Q: Can you offer an opinion about how the FDA can be so mortally wrong about so many drugs?

A: Yes, it cannot divest itself from vested interests. (Again, [there is] a large literature about this, mostly unrecognized by the people because the industry-supported media give it no attention.)

Q: Would it be correct to say that, when your JAMA study was published in 2000, it caused a momentary stir and was thereafter ignored by the medical community and by pharmaceutical companies?

A: Are you sure it was a momentary stir? I still get at least one email a day asking for a reprint—ten years later! The problem is that its message is obscured by those that do not want any change in the US health care system.

Q: Are you aware of any systematic efforts, since your 2000 JAMA study was published, to remedy the main categories of medically caused deaths in the US?

A: No systematic efforts; however, there have been a lot of studies. Most of them indicate higher rates [of death] than I calculated.

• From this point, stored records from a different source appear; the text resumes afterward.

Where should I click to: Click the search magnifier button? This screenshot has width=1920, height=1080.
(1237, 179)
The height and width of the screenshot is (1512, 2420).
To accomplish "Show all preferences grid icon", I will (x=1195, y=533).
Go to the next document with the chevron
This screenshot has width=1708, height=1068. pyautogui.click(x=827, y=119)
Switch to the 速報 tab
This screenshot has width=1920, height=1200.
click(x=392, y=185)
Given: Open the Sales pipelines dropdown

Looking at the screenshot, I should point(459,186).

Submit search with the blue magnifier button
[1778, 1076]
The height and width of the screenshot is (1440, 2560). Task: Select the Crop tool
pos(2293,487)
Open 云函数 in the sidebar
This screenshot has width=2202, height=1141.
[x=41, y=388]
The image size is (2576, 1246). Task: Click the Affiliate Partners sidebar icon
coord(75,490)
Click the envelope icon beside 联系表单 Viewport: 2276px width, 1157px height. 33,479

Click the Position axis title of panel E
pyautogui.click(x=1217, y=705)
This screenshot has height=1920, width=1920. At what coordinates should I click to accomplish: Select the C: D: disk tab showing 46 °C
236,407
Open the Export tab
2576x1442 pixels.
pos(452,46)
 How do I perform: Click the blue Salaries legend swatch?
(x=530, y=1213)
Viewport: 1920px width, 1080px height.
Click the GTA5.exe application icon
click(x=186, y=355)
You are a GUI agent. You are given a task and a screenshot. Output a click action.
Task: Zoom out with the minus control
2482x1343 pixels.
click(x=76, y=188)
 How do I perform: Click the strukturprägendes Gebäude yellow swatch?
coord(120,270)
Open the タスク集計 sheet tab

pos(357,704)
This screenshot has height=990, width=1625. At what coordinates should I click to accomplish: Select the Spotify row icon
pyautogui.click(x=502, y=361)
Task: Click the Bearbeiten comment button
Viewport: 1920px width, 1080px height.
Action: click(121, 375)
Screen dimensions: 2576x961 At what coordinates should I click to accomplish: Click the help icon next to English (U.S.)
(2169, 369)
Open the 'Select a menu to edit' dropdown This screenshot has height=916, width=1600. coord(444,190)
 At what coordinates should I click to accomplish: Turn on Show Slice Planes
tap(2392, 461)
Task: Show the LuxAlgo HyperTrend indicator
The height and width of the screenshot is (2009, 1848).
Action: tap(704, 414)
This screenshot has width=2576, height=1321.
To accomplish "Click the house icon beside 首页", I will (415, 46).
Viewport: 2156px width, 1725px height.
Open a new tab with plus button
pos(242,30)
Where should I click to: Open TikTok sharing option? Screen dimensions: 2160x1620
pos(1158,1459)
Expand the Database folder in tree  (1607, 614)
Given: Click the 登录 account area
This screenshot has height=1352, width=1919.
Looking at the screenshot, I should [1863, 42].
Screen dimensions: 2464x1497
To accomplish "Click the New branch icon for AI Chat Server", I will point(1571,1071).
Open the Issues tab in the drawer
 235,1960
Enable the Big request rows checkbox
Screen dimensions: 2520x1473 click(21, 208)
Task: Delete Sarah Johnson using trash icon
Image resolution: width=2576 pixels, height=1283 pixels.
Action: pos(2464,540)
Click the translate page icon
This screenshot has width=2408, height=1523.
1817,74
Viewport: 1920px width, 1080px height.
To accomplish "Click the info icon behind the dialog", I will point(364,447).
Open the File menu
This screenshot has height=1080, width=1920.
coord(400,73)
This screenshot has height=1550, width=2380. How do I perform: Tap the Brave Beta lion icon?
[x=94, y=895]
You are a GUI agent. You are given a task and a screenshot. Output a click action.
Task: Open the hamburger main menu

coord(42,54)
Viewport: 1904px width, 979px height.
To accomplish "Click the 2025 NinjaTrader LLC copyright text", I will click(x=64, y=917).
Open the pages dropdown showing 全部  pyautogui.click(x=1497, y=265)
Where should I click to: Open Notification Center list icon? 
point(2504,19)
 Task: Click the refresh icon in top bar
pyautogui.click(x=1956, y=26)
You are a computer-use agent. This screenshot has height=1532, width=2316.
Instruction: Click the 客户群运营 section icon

Q: What was your personal reaction when you reached the conclusion that the US medical system was the third leading cause of death in the US?

A: I had previously done studies on international comparisons and knew that there were serious deficits in the US health care system, most notably in lack of universal coverage and a very poor primary care infrastructure. So I wasn’t surprised.

Q: Did your 2000 JAMA study sail through peer review, or was there some opposition to publishing it?

A: It was rejected by the first journal that I sent it to, on the grounds that ‘it would not be interesting to readers’!